Market Basket Analysis and Recommendation Engines

Mon, 03/30/2015 - 10:32 rs

It is actually quite easy to build a market basket analysis or a recommendation engine [1] – if you use KNIME! A typical analysis goal when applying market basket analysis it to produce a set of association rules in the following form:

IF {pasta, wine, garlic}  THEN pasta-sauce

The first part of the rule is called “antecedent”, the second part is called “consequent”. A few measures, such as support, confidence, and lift, define how reliable each rule is. The most famous algorithm generating these rules is the Apriori algorithm [2].

Here we describe two workflows: the first workflow builds the association rules on a set of example transactions; the second workflow deploys the rule engine in a productive environment to generate recommendations for new basket data and/or new transactions.

The two workflows can be downloaded from 050_Applications/050016_MarketBasketAnalysis on the EXAMPLES server.

The Dataset

This work is based on an artificially generated dataset by the workflow in the EXAMPLES server in 007_ModularDataGeneration/007008ShoppingBasket [3]. This dataset consists of two KNIME tables: one containing the transaction data ‒ i.e. the sequences of product IDs in imaginary baskets ‒ and one containing product infos – i.e. name and price.

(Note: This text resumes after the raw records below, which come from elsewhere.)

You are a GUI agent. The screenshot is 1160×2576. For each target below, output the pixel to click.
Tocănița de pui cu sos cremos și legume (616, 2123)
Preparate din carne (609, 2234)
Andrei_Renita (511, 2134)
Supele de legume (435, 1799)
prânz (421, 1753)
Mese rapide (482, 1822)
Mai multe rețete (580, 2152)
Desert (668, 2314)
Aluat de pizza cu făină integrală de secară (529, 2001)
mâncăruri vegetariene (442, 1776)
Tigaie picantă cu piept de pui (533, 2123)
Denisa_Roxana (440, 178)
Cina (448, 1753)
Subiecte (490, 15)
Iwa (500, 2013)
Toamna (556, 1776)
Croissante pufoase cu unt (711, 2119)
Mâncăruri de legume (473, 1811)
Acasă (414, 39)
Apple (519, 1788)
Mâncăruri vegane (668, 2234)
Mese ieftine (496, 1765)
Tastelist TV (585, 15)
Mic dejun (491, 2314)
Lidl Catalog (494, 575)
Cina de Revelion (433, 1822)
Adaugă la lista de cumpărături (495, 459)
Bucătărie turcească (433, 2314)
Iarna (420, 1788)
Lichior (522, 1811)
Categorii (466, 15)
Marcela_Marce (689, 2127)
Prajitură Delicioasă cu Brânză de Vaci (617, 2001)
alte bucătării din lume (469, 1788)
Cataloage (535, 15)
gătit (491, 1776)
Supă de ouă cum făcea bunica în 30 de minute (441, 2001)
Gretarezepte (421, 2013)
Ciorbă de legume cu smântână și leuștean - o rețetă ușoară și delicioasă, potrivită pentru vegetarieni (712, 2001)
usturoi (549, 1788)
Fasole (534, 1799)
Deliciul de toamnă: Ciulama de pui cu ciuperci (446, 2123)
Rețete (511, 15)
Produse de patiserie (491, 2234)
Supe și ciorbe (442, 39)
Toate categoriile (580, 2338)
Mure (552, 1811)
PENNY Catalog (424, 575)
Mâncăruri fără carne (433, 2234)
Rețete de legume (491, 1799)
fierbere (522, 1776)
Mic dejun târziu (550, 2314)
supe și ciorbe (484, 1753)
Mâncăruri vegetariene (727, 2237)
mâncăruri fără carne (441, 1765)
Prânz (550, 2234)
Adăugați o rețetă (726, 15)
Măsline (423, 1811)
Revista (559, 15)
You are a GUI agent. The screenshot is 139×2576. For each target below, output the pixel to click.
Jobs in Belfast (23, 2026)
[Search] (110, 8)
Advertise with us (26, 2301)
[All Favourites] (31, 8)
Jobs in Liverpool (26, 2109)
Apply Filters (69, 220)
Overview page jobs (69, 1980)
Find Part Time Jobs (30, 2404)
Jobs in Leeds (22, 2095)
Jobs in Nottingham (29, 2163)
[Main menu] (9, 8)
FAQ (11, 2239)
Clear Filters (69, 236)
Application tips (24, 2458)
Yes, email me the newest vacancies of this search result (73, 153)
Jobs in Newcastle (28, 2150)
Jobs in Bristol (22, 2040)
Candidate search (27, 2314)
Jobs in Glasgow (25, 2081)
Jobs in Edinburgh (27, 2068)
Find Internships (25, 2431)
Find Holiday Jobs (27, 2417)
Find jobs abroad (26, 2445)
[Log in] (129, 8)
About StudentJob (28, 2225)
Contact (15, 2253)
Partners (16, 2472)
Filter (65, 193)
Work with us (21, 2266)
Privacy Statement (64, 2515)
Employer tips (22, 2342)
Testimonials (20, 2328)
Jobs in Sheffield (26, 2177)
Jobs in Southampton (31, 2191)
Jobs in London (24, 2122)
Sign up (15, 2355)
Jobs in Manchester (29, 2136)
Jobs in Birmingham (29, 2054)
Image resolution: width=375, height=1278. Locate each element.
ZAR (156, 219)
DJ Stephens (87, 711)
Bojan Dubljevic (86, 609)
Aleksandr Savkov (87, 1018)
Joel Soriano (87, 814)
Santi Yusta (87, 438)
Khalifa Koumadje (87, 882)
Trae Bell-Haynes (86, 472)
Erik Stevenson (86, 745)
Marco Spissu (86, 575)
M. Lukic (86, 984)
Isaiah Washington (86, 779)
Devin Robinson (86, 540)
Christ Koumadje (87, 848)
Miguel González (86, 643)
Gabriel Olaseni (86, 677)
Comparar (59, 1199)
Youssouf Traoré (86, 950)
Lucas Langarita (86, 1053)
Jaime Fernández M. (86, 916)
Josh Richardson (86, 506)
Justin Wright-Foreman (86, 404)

Building the Association Rules

The central part in building a recommendation engine is the Association Rule Learner node, which implements the Apriori algorithm, in either the traditional [2] or the Borgelt [4] implementation. The Borgelt implementation offers a few performance improvements over the traditional algorithm implementation. The output association rule set, however, remains the same.

 

Both Association Rule Learner nodes work on a collection of product IDs. A collection is a particular data cell type, assembling together data cells. There are many ways of producing a collection data cell from other data cells [5]. We used the Cell Splitter node to split the original transaction string into many product ID substrings, using space as the delimiter character, and collecting all product ID substrings into a collection column.

We run the Association Rule Learner node on a set of basket examples, to generate the association rule set. Each rule includes a collection of product IDs as antecedent, one product ID as consequent, and a few quality measures, such as support, confidence, and lift. Quality measures describe how likely and how reliable the current rule is. You can make your association rule engine larger or smaller, restrictive or tolerant, by changing the threshold values in the Association Rule Learner configuration settings, such as “minimum set size”, “minimum rule confidence”, and “minimum support”.

For a definition of these quality measures and for more details about what they mean, please see the complete use case.

A potential revenue for each rule was also calculated, as:

revenue = (consequent price) x (rule item set support)

Based on this set of association rules, we can say that if a customer buys wine, pasta, and garlic (antecedent) usually ‒ or as usually as support says ‒ they will also buy pasta-sauce (consequent); we can trust this statement with the confidence percentage that comes with the rule.

Deploying the Association Rules into Production

Let’s move now away from the basket examples and into real life. Customer X enters the shop and buys products 1 and 6, wine and pasta. Are there any products we can recommend? If our recommendation engine performs its work decently, the customer will thank us for the advice rather than be annoyed by it and we can transform obnoxious advertisement into a win-win situation.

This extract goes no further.